有所不同的是,杜聿明依然坐在那里,一动不动,像是窒息而死的一具僵尸;而熊式辉却毕恭毕敬地站起来,抖抖索索地迎上前去:
“陈总长此行……”
“我是到铁岭向新六军补授勋章去的。”陈诚的目光直射在杜聿明灰白的脸上,“廖耀湘四平街打援打得是蛮不错的嘛,为什么不请颁发一枚青天白日勋章给他?”
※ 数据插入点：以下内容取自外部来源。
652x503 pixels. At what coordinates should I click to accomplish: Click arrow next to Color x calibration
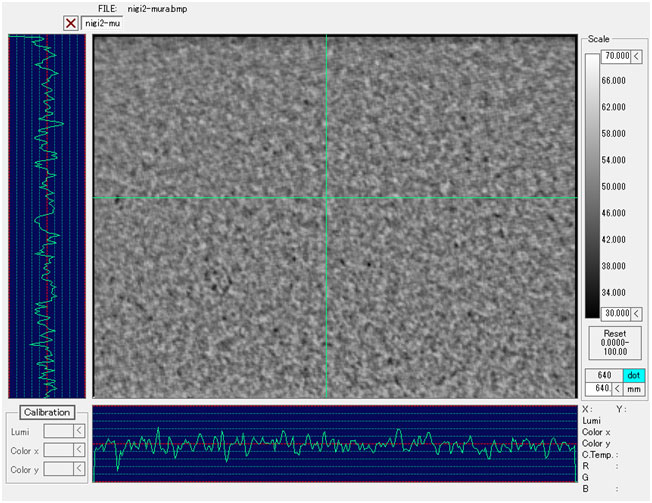80,450
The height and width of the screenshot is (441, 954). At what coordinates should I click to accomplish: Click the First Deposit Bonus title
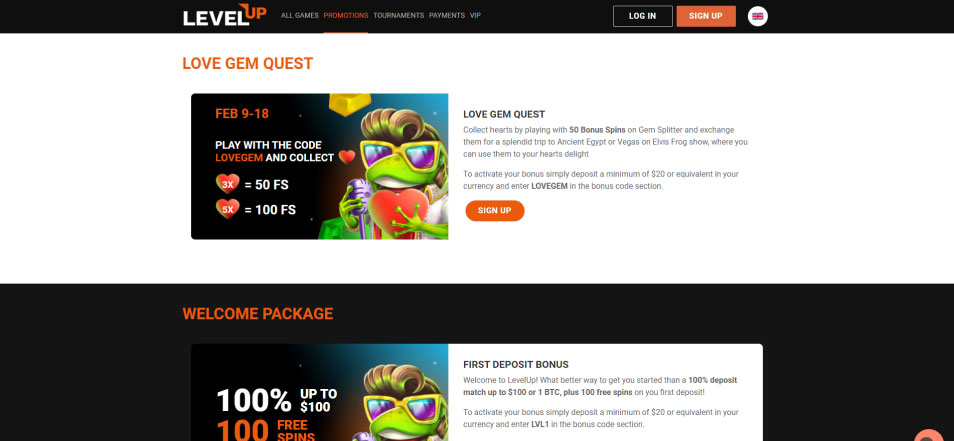coord(516,364)
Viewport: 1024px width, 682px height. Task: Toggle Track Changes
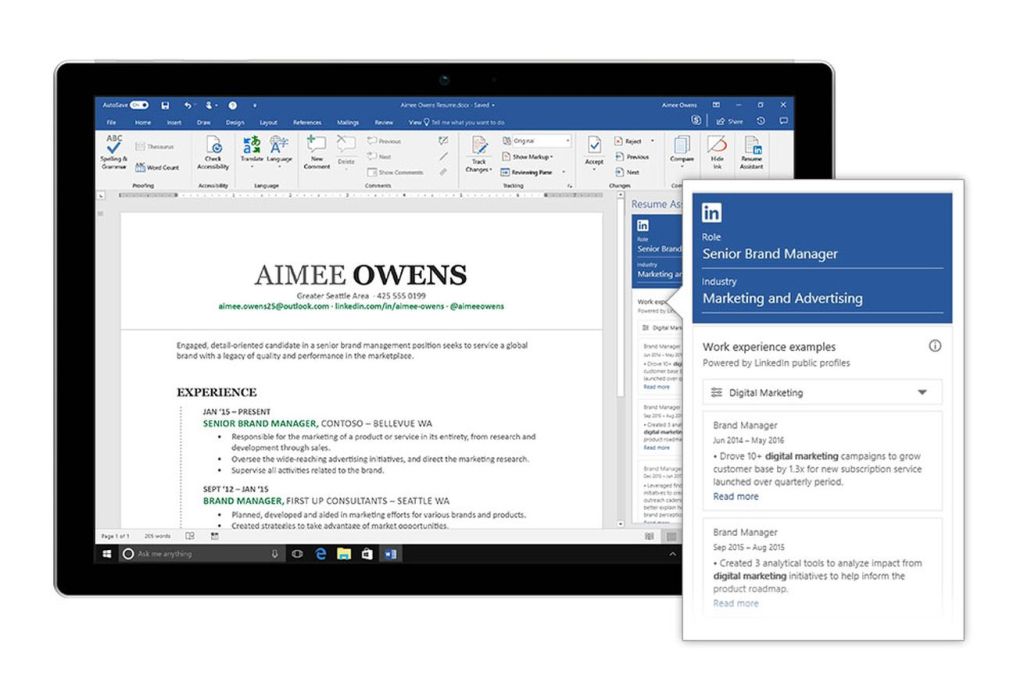pos(480,153)
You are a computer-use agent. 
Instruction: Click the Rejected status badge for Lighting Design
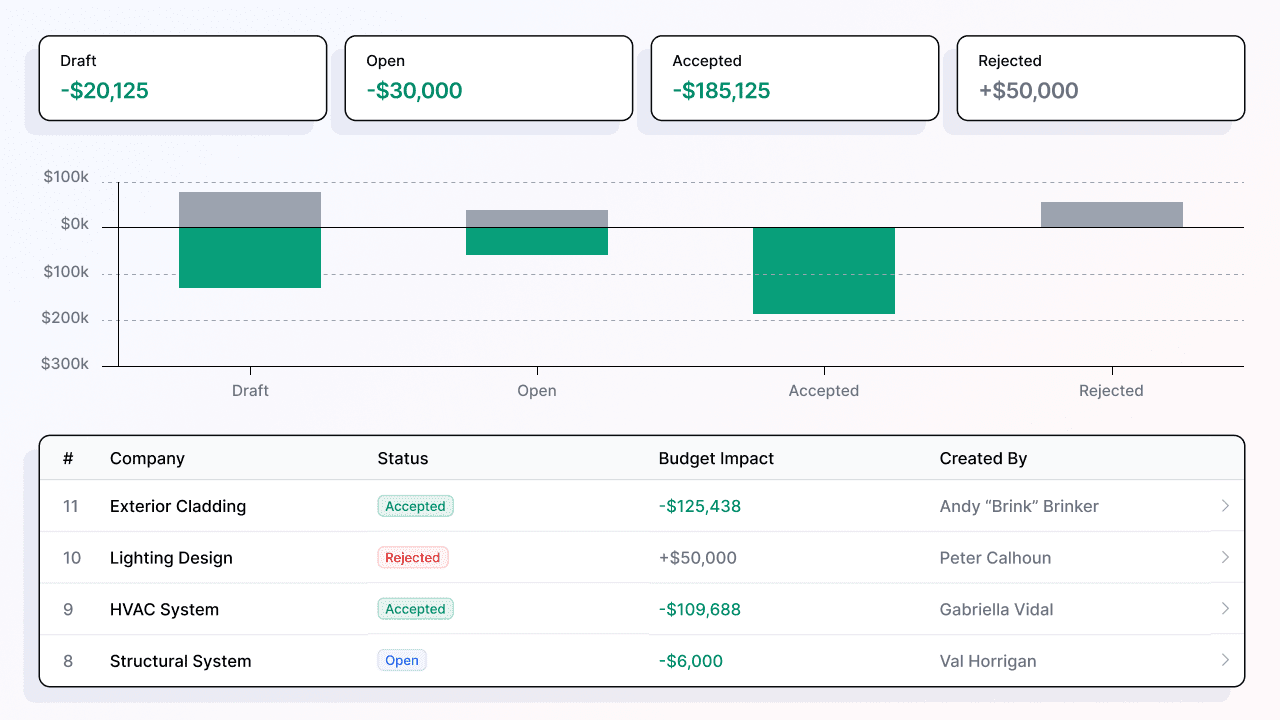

杜聿明没有说话。在他的“保卫战”的最后一夜,他曾命令廖耀湘向“共军”撤退的西丰方向追击,而廖耀湘不愿意扩大陈明仁的战果,以“深入追击,必中共军之计”为理由,拒绝了他的命令。倘若不是为了“无事不找事”,他是会将廖耀湘撤职查办的。倘若他早知道陈诚会钻这个空子,枪毙廖耀湘也是可能的哩!
“陈总长去了铁岭以后……”熊式辉又小心翼翼地问了一句。他有他的心事。
“我就到四平街处理第七十一军发国难财的事情。”陈诚朝前走了一步,他那溜尖的皮靴,已经抵拢了杜聿明的皮靴的后跟。“陈明仁在守城时利用大豆作护墙工事,乘机贪污,我要奉命将他撤职查办!”
杜聿明非但没有说话,连听人说话也不愿意了。陈诚坐下来以后,他便站起来。等到他头也不回地迈开步子的时候他决定离开的已经不是娼妓般的熊式辉,不是棒客似的陈诚而是那位尚未就任总统、也就是尚未当上皇帝便开始权谋于封疆大臣的蒋介石了!